Amid calls for police accountability, North Carolina authorities on Friday released full-body camera footage related to the death of Jason Walker, who was shot by a deposed sheriff late in the day. last week.
Walker, 37, was fatally shot Saturday by Cumberland County Deputy Sheriff Jerrey Hasher after he allegedly jumped into the officer’s vehicle in Fayetteville, North Carolina. Hash, who has been a member of the Cumberland County Sheriff’s Office since 2005, was not on duty at the time of the shooting, but confirmed to police that he was reacting in self-defense according to the law. state rules.
The newly released body camera video does not show the events leading up to the shooting, but shows eyewitnesses who recounted the incident to Fayetteville Police officers who arrived at the scene
One man told an officer that Walker jumped on the hood of Hash’s truck — and in response, the officer got out of his car and shot him.

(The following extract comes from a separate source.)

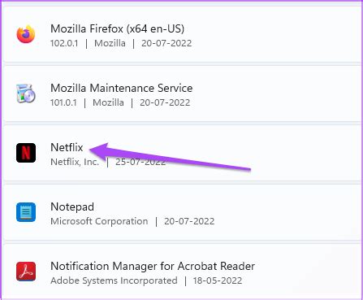The height and width of the screenshot is (300, 363).
Task: Click Firefox install date 20-07-2022
Action: click(x=166, y=43)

“He came out onto the field, and I was trying to get him back here, and I said, ‘Come back Jason.’ And he went out into the street,” a man tells police in the video. “He was out here on the … street when his friend drove up and he jumped on his hood, and he jumped out and said he was going to shoot.”

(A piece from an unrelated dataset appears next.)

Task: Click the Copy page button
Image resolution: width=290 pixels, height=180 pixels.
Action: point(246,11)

At the end of the video, the witness is heard saying “that’s my son”, referring to Walker.
Cumberland County Sheriff Ennis W. Wright put Hash administrative break on Monday, pending an internal investigation. Before taking a leave of absence, Hash was appointed a lieutenant in the civilian department. The North Carolina State Bureau of Investigation has taken over the investigation, but has yet to charge anyone in the incident, which occurred near the intersection of Bingham Drive and Shenandoah Drive.
The shooting sparked fury in the North Carolina community, and prompted Walker’s family to turn to civil rights attorney Benjamin Crump to learn more about their son’s death.
“First, we have to stop this vicious cycle in America and ask the question after it’s Negro. Unacceptable, “Crump said during a protest Thursday at a local church. “I tell the brothers and sisters of Fayetteville, North Carolina tonight that the right thing to do is that we speak the truth about what happened to Jason Walker, that we fight for the truth of what happened. happened to Jason Walker. ”
Also present at the rally was George Floyd’s brother, who was killed in 2020 by former Minneapolis police officer Derek Chauvin.
The release of body-camera footage – recorded by three Fayetteville Police Department officers who responded to the scene after Walker was shot – was ordered by Judge James Ammons Jr.
The order came after a request from Fayetteville Sheriff Gina Hawkins, who noted that the video also featured testimonies from at least three witnesses at the scene. North Carolina law states that law enforcement recordings may be released to the public only after a court petition from an official.
The request comes after police said a preliminary investigation found Walker “ran into traffic and jumped in [the] moving car” that Hash drove on Saturday afternoon.
“The driver of the vehicle shot [Walker] and notified 911,” Fayetteville police said in a statement Saturday.
In a 911 call that lasted nearly four minutes, Hash confirmed to emergency operators that a man jumped on his vehicle and broke his windshield.
“I just shot him. He jumped on my car. I just had to shoot him,” Hash said on the call, later identifying himself as a sheriff’s lieutenant. “I stopped to not hit him and he jumped in my car and started screaming; pulled out my windshield wipers, and started banging on my windshield and breaking my windshield. I had my wife and daughter in my car. “
Shortly after, a witness posted video of the incident on social media – showing a man standing nearby driving a red pickup while talking on a mobile phone. Beside him was another man on the ground, who appeared to be bleeding, and two others trying to assist the police.